The Official Opposition has put Premier Stephen McNeil on notice that he may face a legal challenge if he calls an election before the current electoral map can be properly redrawn to satisfy a recent appeal court decision declaring that it violated the Charter rights of Acadian groups.

The Nova Scotia government is in talks with the organization that represents Acadian groups in the province, Fédération acadienne de la Nouvelle-Écosse, to see what changes might be acceptable to the group.

Earlier this year, the Nova Scotia Court of Appeal sided with the federation and found a 2012 move by the previous government to strip the electoral map of special protection afforded three Acadian ridings violated Section 3 of the Canadian Charter of Rights and Freedoms.

That section states, "Every citizen of Canada has the right to vote in an election of members of the House of Commons or of a legislative assembly and to be qualified for membership therein."

No election has been called. But if one is and changes to the map have not yet been made to conform with the ruling, PC Leader Jamie Baillie said his party is willing fight the government.

"We will look at all the legal means available to us as an Opposition party and to all of the people that are affected to stop them from running what's clearly an illegal election," he said Thursday. "The courts have been very clear on that."

Acadian voice 

The Fédération acadienne challenged the previous NDP government's interference in what is supposed to be an independent process. It began legal action not long after the new boundaries were confirmed by the legislature.

The case involves three small so-called protected ridings, originally conceived to give the Acadian communities concentrated in Clare, Argyle and Richmond a stronger voice and a greater ability to elect Acadian members from their communities.

The Liberal minister now responsible for the file, Michel Samson, has repeatedly refused to discuss publicly what the government's position is. He kept to that stance following Thursday's cabinet meeting.

"It's the Acadian federation that brought forward this case," he told reporters. "Obviously, I think it's more than appropriate that they be the ones that we would have these discussions with and obviously the outcome of those discussions will be shared with all Nova Scotians."

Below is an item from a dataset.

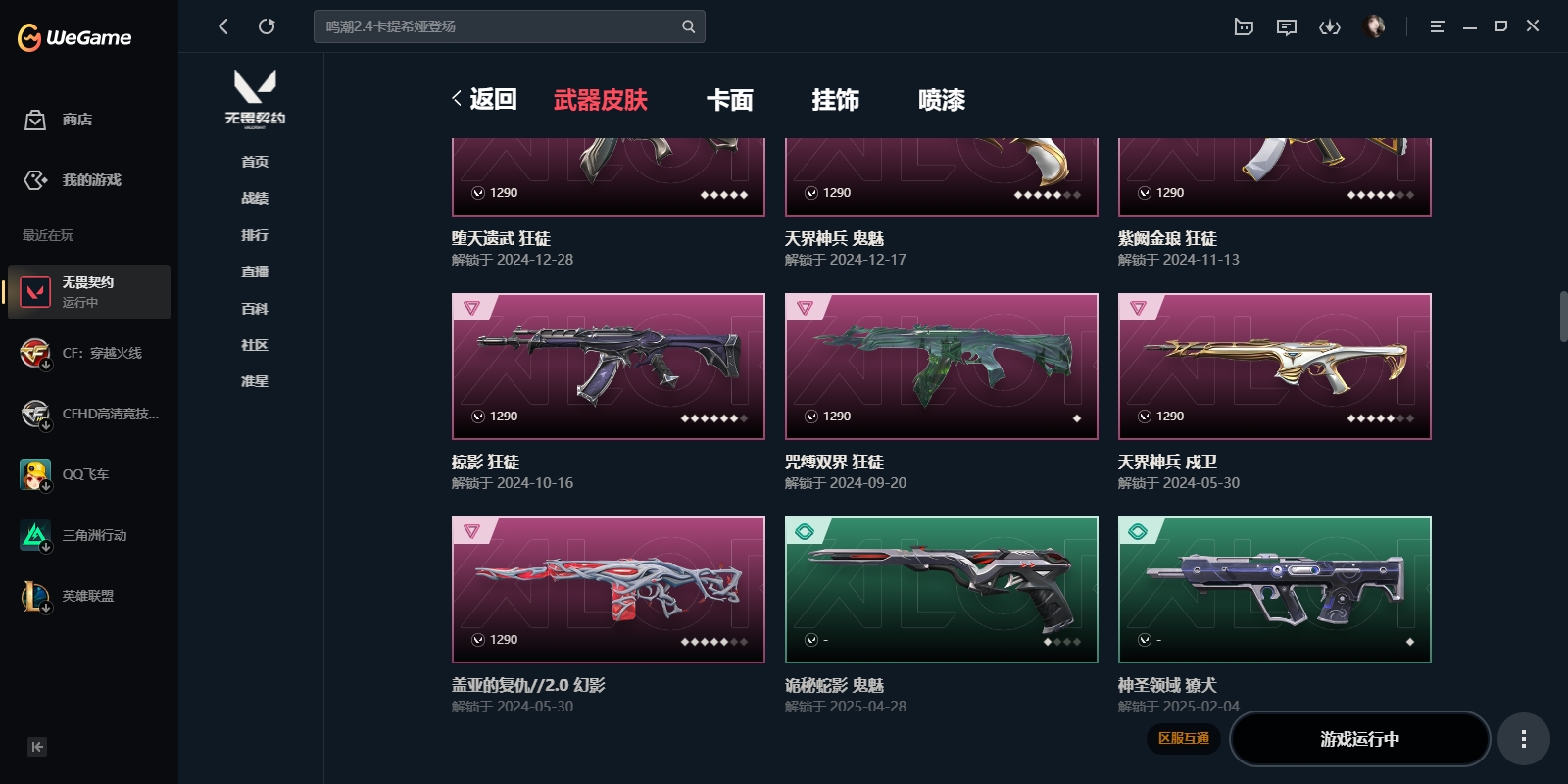
Task: Go back with the top arrow icon
Action: click(223, 26)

'This is gerrymandering by other means'

Baillie was quick to condemn the secrecy.

"That is as disgraceful as the old days when lines literally were drawn in the back room, said Baille. "This is gerrymandering by another means. When a government picks the boundaries that work for them that is as old fashioned and unfair and illegal as has ever happened in Nova Scotia's sad history." 

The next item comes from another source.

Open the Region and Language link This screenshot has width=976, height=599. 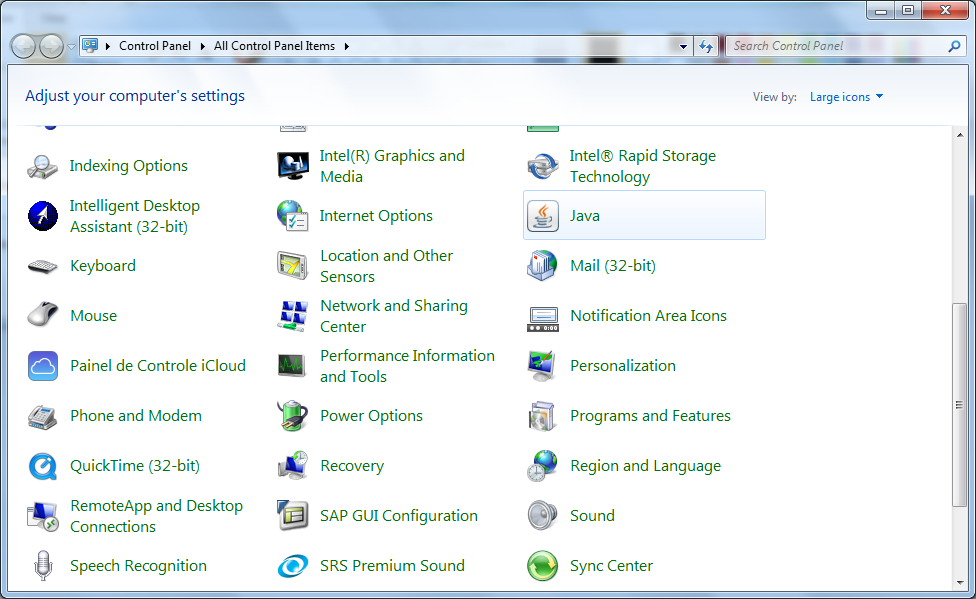tap(645, 466)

Baillie said the only way forward was to start the process to redraw the map using established rules and procedures.

"The legislature has to be recalled and we have to set up a tripartite committee to draw the boundaries like we always do so that people can have confidence that they're fair."

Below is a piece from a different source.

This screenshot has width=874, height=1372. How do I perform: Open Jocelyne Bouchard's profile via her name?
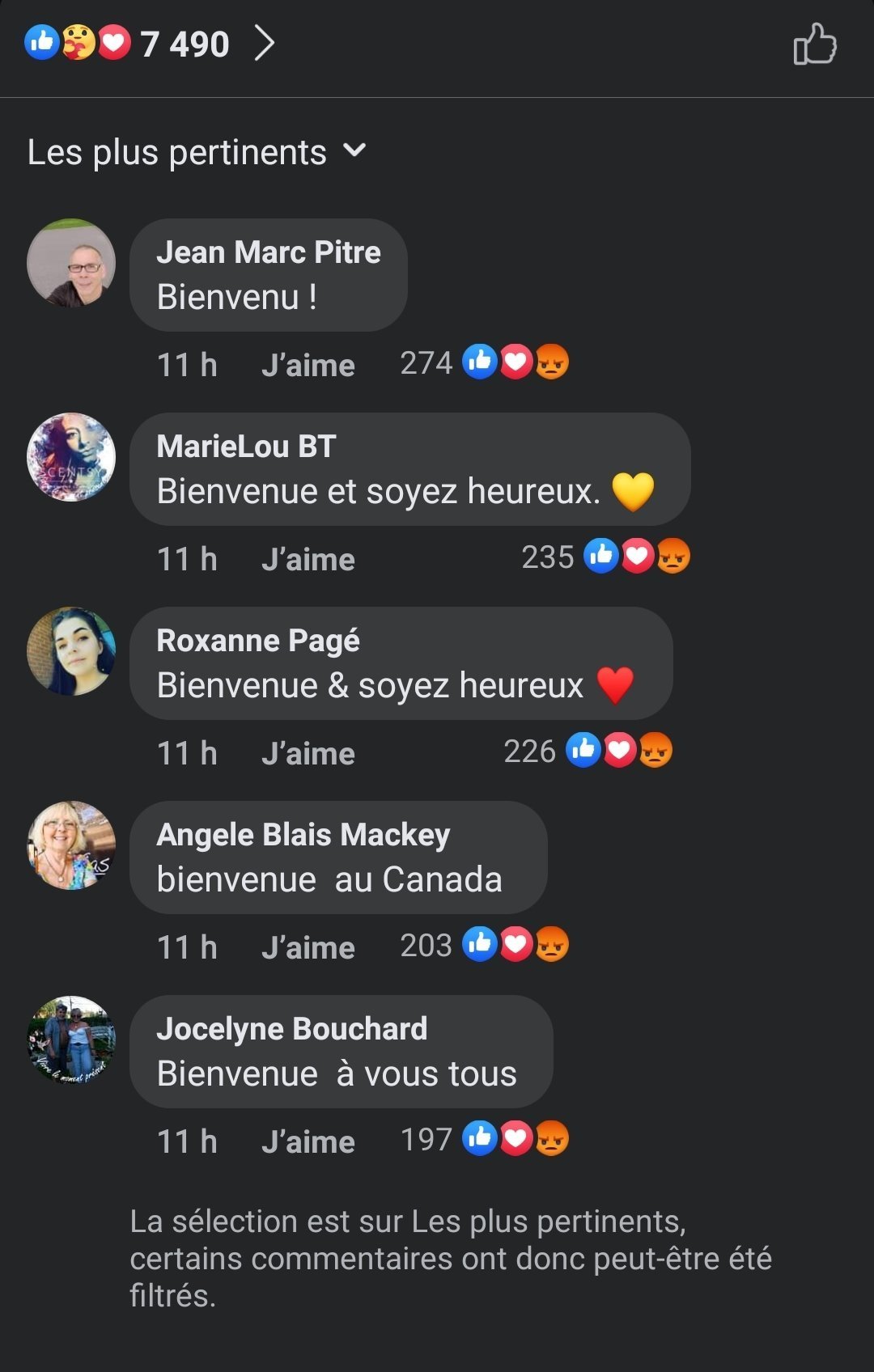[292, 1029]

'I'm prepared to run on those boundaries'

NDP Leader Gary Burrill agreed.

"An election shouldn't be conducted on the basis of unconstitutional boundaries," he said. "And therefore the system we have for establishing boundaries should be instituted. There's lots of time to do it."

But the premier took a different view.

"At the time I'm ready to go to the polls, whatever those boundaries look like, I'll be prepared to run on those boundaries," said McNeil.